**Your assignment:** Only the lines from the start of the data through the line containing "Get in touch (795, 1591)" should be written out, exactly as they are, with both ends included and the pictures left out.

[Stored items]
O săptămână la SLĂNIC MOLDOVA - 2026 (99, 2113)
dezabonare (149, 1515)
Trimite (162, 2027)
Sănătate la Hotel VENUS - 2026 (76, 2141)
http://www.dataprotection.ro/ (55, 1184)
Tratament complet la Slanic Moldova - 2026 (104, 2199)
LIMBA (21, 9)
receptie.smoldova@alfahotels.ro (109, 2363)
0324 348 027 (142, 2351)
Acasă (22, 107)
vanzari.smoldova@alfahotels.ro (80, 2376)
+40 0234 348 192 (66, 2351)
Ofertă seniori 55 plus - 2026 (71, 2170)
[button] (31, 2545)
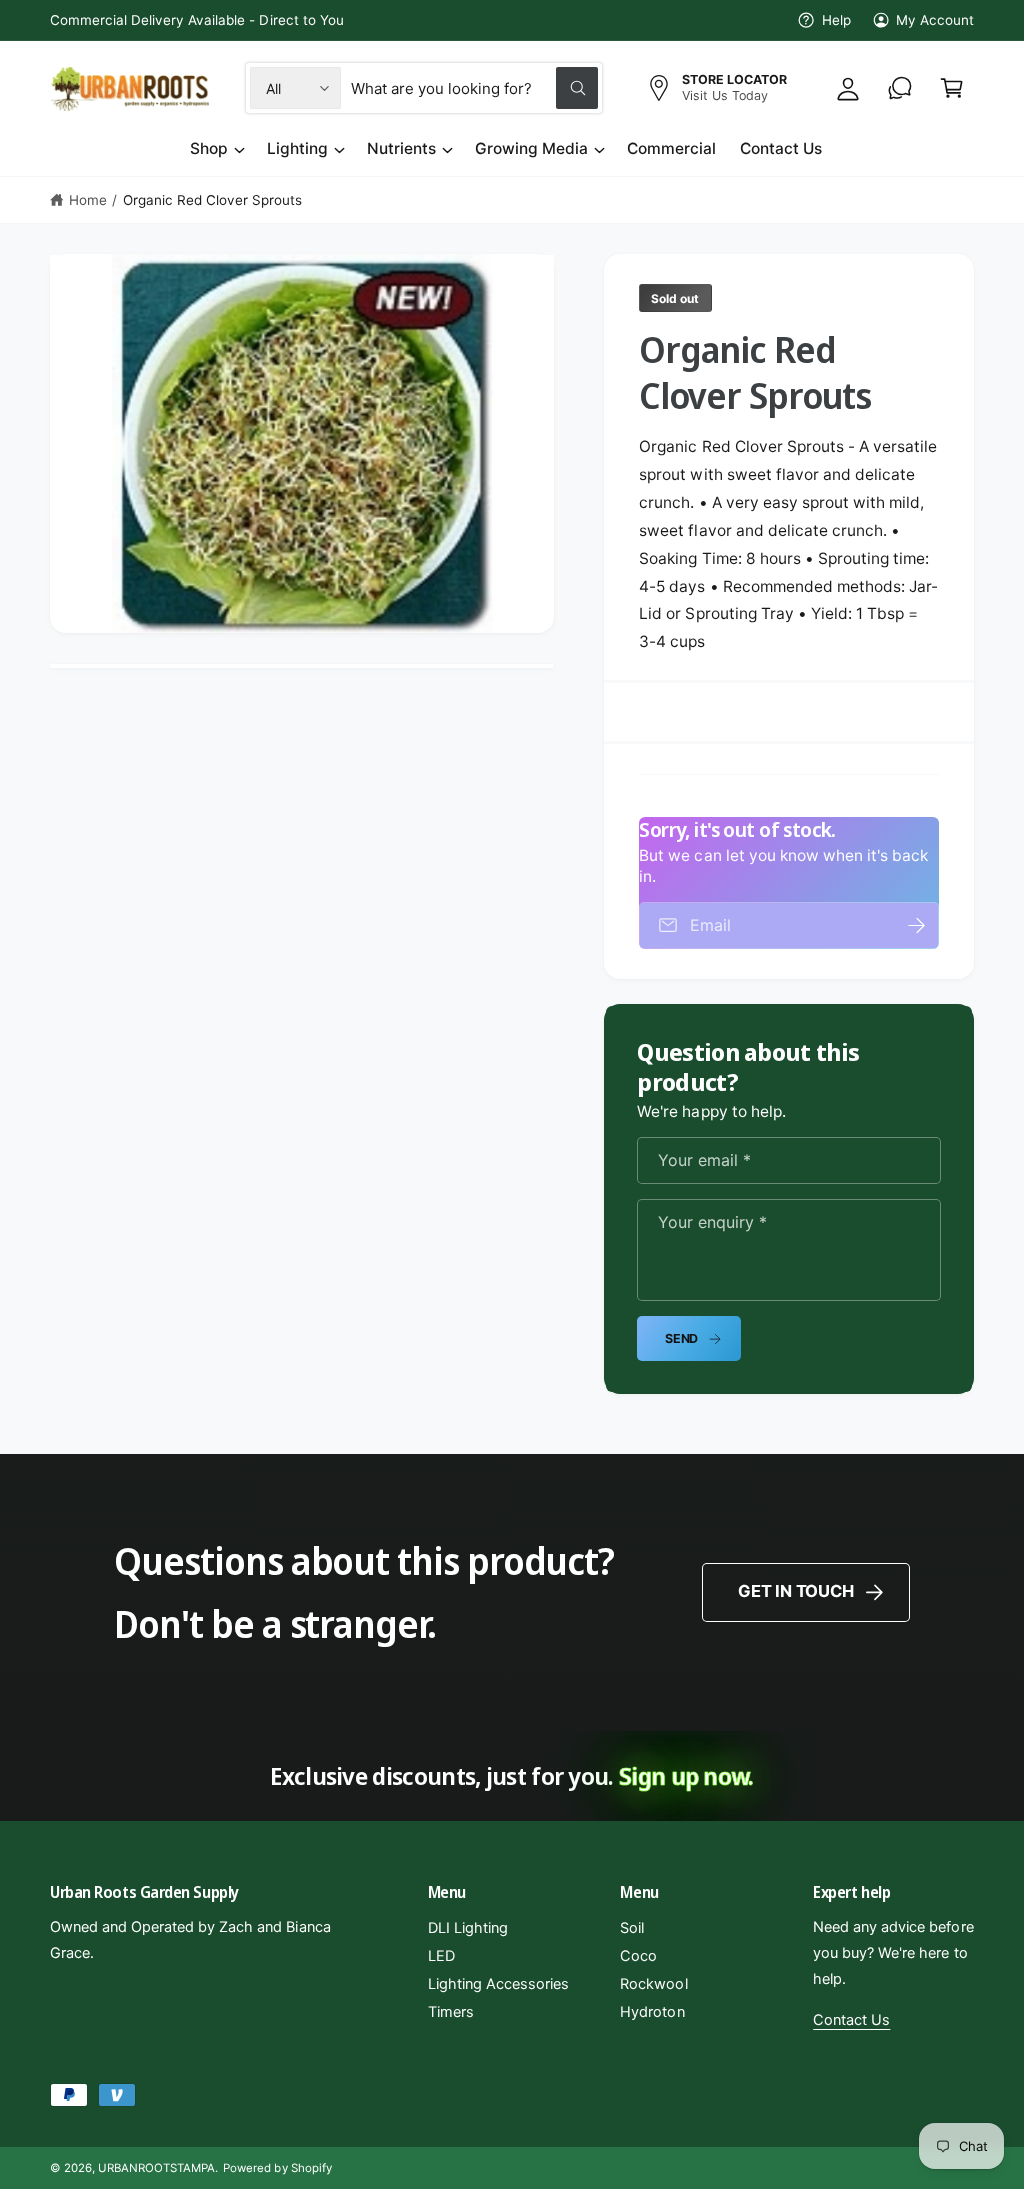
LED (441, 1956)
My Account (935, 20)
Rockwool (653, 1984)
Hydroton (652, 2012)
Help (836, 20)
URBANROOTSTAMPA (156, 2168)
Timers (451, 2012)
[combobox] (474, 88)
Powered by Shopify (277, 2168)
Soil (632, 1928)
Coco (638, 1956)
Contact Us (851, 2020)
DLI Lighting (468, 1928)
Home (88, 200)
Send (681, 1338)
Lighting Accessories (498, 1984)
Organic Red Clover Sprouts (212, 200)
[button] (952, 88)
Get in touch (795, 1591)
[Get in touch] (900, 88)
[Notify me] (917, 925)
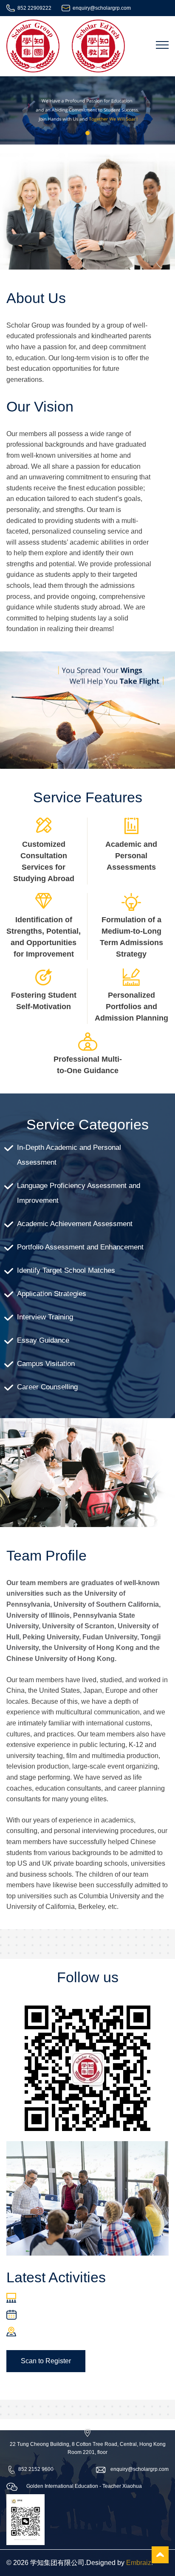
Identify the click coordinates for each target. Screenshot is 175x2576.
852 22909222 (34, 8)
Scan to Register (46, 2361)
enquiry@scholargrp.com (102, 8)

**Written solution:**
O săptămână la SLĂNIC MOLDOVA - 2026 (99, 2113)
dezabonare (149, 1515)
Trimite (162, 2027)
Sănătate la Hotel VENUS - 2026 (76, 2141)
http://www.dataprotection.ro/ (55, 1184)
Tratament complet la Slanic Moldova - 2026 (104, 2199)
LIMBA (21, 9)
receptie.smoldova@alfahotels.ro (109, 2363)
0324 348 027 (142, 2351)
Acasă (22, 107)
vanzari.smoldova@alfahotels.ro (80, 2376)
+40 0234 348 192 (66, 2351)
Ofertă seniori 55 plus - 2026 (71, 2170)
[button] (31, 2545)
LED (441, 1956)
My Account (935, 20)
Rockwool (653, 1984)
Hydroton (652, 2012)
Help (836, 20)
URBANROOTSTAMPA (156, 2168)
Timers (451, 2012)
[combobox] (474, 88)
Powered by Shopify (277, 2168)
Soil (632, 1928)
Coco (638, 1956)
Contact Us (851, 2020)
DLI Lighting (468, 1928)
Home (88, 200)
Send (681, 1338)
Lighting Accessories (498, 1984)
Organic Red Clover Sprouts (212, 200)
[button] (952, 88)
Get in touch (795, 1591)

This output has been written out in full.